For his part, Perry looked not like the doofus who couldn’t spit out a logical sentence in the last debate, but like the student who sits in the last row of class and hopes the teacher doesn’t call on him. His answer to most questions was “energy” or “jobs;” sometimes both. He claimed to have an economic plan ready for release, but gave no sign that anyone had told him what is in it.
Then there was Herman Cain, who just might extend his boomlet through Iowa, where caucus-goers don’t mind using their votes to make a point, as Mike Huckabee could tell you. Cain’s repetitive hyping of his 9-9-9 plan came perilously close to a Ron Popeil infomercial for his Showtime Rotisserie (“Set it and forget it!”). An African-American former pizza executive who proposes taxing the beer that goes with a large pepperoni, not to mention bread and milk, will not win the nomination of the Republican Party, which has been more white, but never more tax-phobic, in its history.
When Cain tried to burn Romney, criticizing his 59-point economic plan for being too long and complicated, Romney shined.
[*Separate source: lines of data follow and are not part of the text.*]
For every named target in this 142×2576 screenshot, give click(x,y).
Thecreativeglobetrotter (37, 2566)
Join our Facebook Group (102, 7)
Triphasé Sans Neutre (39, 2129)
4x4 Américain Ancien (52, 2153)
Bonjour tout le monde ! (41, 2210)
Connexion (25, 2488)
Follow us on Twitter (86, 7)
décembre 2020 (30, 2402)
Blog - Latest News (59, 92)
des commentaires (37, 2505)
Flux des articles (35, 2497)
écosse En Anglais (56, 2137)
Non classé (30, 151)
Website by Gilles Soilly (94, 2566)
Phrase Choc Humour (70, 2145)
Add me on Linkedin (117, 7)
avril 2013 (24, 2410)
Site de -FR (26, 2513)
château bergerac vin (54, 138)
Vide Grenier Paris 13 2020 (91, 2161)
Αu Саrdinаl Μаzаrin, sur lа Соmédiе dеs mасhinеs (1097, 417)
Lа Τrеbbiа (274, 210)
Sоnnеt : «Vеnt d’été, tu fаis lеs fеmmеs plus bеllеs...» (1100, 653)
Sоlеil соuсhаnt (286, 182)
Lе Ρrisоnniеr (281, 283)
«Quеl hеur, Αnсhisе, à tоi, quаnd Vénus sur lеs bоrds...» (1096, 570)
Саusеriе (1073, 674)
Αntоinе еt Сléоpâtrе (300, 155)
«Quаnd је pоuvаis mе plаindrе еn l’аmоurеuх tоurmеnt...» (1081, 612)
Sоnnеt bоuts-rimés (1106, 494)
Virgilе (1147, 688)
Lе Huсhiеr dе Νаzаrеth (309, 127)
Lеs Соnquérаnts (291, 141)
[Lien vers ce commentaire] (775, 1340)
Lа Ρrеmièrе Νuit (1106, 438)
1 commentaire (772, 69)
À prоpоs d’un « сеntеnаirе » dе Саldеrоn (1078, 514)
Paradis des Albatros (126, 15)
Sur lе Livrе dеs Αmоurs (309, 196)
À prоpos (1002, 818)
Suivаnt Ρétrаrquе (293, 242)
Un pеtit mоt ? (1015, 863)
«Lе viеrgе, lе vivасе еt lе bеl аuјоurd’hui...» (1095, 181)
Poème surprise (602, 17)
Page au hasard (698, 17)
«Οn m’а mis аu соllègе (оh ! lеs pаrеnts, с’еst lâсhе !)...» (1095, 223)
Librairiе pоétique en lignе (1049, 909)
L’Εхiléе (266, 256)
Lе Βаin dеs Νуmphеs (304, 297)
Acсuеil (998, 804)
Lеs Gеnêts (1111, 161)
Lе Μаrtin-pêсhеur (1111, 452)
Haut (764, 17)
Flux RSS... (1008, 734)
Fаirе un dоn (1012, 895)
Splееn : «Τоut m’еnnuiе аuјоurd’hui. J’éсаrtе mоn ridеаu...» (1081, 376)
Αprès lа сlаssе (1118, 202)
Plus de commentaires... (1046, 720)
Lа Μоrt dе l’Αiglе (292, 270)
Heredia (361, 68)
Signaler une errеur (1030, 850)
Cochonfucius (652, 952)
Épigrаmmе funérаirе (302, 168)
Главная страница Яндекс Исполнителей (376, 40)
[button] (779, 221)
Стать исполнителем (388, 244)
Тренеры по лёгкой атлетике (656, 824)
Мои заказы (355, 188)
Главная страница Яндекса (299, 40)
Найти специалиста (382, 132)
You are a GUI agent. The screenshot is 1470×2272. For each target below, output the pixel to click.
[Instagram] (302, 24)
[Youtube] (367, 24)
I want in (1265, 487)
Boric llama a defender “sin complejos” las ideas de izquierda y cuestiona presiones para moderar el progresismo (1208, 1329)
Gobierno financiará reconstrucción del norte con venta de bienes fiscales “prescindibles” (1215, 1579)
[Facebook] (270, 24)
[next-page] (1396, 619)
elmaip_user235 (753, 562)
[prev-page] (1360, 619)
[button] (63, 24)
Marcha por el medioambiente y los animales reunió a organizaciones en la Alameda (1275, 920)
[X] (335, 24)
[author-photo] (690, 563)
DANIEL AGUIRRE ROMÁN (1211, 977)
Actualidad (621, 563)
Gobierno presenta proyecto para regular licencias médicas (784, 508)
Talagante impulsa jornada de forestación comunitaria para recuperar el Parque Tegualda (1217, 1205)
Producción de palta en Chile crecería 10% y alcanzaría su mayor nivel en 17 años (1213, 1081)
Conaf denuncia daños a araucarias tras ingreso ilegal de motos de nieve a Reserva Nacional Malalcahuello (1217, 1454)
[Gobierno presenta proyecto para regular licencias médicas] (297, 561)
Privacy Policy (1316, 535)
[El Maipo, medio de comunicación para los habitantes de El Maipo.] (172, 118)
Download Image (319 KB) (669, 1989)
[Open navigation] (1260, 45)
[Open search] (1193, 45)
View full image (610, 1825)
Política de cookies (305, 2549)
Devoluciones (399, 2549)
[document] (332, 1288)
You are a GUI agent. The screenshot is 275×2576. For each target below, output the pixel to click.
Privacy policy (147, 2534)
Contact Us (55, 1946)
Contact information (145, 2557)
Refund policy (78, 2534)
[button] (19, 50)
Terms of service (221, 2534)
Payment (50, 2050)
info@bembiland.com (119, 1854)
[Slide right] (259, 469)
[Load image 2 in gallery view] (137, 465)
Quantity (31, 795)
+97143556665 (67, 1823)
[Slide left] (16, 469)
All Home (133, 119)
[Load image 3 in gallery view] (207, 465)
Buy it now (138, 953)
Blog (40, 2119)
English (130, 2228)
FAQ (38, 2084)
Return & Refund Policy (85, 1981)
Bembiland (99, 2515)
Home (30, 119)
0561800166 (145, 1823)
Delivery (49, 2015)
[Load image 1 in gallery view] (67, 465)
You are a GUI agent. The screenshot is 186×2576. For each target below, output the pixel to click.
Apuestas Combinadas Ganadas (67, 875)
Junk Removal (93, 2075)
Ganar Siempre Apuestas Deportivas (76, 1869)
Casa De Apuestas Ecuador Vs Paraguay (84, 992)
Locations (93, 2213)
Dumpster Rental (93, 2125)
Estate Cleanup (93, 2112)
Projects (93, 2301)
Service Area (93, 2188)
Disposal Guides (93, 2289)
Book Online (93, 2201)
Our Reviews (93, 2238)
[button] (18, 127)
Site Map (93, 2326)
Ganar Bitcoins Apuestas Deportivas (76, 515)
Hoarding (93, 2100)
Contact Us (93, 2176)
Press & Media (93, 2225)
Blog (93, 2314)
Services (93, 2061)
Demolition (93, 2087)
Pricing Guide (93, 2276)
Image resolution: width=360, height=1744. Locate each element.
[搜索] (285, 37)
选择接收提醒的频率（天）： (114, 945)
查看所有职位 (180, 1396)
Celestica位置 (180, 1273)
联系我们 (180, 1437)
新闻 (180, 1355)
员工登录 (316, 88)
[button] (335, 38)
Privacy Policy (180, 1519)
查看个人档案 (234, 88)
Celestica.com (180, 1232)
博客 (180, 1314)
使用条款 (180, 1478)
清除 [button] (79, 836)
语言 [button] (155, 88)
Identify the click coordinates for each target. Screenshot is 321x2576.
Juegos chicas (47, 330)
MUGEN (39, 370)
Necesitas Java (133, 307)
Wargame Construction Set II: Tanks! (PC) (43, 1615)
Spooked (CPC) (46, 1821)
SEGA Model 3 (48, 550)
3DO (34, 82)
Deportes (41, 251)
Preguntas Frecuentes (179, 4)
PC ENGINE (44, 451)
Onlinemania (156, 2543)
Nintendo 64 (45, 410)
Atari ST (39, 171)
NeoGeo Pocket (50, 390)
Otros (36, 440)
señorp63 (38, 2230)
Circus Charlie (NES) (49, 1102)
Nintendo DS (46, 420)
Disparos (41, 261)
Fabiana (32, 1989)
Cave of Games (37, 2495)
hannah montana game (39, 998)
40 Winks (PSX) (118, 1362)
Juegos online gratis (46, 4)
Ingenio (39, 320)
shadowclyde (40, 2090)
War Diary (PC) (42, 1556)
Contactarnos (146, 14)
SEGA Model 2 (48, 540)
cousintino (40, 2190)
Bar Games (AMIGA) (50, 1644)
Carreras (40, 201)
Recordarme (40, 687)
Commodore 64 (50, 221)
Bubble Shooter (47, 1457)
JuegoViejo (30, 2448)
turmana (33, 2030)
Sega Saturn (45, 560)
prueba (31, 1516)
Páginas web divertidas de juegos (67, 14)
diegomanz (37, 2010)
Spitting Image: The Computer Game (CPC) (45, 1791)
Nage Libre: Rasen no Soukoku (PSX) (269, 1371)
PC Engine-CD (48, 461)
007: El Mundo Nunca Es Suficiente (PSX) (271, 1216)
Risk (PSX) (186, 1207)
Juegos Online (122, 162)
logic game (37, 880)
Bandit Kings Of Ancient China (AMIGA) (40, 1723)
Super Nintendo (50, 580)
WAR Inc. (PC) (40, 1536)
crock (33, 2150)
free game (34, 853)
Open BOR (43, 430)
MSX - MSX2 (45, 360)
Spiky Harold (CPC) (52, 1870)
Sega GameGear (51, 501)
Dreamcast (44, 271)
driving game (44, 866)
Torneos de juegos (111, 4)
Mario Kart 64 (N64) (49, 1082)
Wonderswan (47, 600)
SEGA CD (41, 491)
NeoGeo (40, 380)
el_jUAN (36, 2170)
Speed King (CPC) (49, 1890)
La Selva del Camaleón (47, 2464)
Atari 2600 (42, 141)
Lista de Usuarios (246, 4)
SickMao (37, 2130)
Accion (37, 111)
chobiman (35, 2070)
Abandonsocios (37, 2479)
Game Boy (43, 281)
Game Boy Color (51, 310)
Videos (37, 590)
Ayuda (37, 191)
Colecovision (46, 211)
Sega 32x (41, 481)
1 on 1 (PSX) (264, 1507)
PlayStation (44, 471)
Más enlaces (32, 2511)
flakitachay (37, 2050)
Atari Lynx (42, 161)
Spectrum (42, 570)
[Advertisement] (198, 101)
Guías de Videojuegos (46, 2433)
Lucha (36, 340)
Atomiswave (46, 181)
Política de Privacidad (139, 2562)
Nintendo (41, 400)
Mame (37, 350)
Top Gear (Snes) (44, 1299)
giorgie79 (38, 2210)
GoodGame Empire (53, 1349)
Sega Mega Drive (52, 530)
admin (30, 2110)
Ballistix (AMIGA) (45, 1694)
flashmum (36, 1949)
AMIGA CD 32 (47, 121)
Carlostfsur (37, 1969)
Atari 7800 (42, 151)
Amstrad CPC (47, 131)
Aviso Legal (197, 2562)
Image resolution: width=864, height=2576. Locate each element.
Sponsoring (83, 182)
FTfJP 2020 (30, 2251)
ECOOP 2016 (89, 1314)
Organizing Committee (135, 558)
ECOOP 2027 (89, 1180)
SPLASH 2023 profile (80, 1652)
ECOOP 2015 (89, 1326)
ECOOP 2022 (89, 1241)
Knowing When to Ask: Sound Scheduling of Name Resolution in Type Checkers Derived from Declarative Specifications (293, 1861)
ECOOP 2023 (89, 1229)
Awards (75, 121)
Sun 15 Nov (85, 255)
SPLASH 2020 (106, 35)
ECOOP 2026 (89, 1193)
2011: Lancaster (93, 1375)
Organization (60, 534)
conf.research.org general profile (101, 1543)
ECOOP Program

He explained that there’s such a thing as being too simple, and therefore inadequate to the task of saving a sinking economy.
Romney has a double-digit lead in New Hampshire, and his head-to-head numbers against Obama are impressive, including a 55 percent to 37 percent lead among independents in a recent Gallup poll. To help his campaign, Romney is hoovering up Christie’s cash, with many of Christie’s New York money men moving over.
Nature (and the media) abhors a static campaign, and there will still be some surprises along the way. Perry has raised $17 million and could do significant damage investing it in ads in Iowa and New Hampshire about Romney’s pro-choice, pro-health-care, technocratic past. The statute of limitations on Romney’s crimes of reason may still have a few years left. But among the eight candidates on stage Tuesday, Romney was the only one who looked electable. What’s more, he looked human. That’s a lot to get done in a night.
(Margaret Carlson is a Bloomberg View columnist. The opinions expressed are her own.)